Your daily routine during menopause is critical to overall skin health. If you take care of your skin, it will love you back. We all need a little TLC during hormonally-chaotic times. There are three core principles in menopausal skincare:

  • Be gentle. Your skin is tender and sensitive at this time as well as easily inflamed. Find a trustworthy, mild and gentle cleanser that doesn’t irritate your skin to avoid any flare ups.
  • Lock in the moisture. Due to the low estrogen levels that accompany menopause, your skin produces less oil than usual which means less moisture. Shea and cocoa butter are great humectants and may become your skin’s best friends.
  • Prevent any further moisture loss or damage. A retinoid treatment and a solid, hydrating moisturizer are a great way to close each day. You also want to make sure that your routine is not stripping away any valuable moisture.

Other tips to consider when managing your hormonal skin include finding ways to relieve stress, increasing quality sleep, quitting harmful substances, hydrating, and exercising.

Treating Your Menopausal Acne

Menopausal acne can be a challenge to deal with, as hormone fluctuations make conventional treatments less effective. But never fear! Your dermatologist has plenty of tips for conquering this condition from the inside out – some medications and other therapies combined with specially tailored lifestyle changes that will have you saying goodbye to menopause-induced blemishes in no time.
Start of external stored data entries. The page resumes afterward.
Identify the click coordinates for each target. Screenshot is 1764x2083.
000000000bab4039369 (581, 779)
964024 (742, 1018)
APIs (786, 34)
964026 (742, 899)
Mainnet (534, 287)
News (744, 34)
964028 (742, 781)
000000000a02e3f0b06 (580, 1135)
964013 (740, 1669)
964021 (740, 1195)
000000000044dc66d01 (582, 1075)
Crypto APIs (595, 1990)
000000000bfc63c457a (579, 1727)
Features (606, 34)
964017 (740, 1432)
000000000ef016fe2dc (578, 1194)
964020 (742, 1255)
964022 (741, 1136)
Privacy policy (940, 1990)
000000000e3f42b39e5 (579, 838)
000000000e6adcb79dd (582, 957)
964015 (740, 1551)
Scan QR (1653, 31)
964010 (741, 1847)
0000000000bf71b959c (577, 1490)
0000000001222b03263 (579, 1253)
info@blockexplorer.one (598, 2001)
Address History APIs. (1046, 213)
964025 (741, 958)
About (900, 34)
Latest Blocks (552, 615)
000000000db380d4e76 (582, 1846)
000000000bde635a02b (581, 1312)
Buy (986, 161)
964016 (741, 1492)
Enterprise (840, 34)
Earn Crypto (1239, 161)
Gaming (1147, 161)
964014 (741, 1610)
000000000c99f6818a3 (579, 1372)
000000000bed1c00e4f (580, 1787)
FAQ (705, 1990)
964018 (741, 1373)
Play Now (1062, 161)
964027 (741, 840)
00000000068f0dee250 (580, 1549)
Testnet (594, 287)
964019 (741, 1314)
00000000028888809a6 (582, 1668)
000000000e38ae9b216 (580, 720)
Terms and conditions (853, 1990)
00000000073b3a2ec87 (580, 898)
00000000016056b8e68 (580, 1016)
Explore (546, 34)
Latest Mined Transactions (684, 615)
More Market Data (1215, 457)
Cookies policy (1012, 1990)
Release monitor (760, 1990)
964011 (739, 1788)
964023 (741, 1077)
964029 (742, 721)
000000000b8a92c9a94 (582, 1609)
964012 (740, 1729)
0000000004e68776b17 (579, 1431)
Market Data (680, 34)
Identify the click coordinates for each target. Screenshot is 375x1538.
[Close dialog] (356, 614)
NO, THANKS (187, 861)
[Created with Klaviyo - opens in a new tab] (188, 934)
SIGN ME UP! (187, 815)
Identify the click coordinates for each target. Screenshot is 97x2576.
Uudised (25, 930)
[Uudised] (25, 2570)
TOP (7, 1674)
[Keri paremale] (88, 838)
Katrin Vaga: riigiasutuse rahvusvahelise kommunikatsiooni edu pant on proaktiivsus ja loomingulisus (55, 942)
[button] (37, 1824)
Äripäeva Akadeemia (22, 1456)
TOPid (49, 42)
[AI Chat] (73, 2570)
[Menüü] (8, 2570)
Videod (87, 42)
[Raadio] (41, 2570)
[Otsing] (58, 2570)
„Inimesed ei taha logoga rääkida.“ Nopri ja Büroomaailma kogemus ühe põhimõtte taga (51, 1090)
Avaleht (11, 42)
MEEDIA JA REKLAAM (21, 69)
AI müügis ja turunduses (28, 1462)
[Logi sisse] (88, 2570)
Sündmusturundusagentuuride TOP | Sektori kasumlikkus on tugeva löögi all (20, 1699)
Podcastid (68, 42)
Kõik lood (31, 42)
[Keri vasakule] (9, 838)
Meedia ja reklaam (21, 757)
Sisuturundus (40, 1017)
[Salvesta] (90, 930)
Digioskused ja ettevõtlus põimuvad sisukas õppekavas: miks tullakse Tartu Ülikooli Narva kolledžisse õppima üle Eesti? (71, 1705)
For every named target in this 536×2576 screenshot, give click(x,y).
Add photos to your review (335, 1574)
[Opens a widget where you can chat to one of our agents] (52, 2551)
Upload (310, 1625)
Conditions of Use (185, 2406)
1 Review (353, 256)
Some of the most common options your dermatologist may discuss with you include:

1. Non-drying forms of topical antibiotics and/or retinoids. It is extremely important to use kinds that do not dry out your skin.
2. Topical sulfur – this kills bacteria, mites, etc.
3. Androgen-blocking spironolactone – this helps with the hormonal issues that cause the acne.
4. Other hormone-regulating supplements such as phytoestrogenic herbal supplements.

In Summary

Menopause marks a new chapter in a woman’s life, one filled with opportunity and freedom! But along the way many women experience fluctuations in their skin – from dryness to hormonal acne. Don’t let these changes weigh you down; instead visit your dermatologist for professional advice on what advanced treatments are available that can help restore balance to the skin during this time of transition.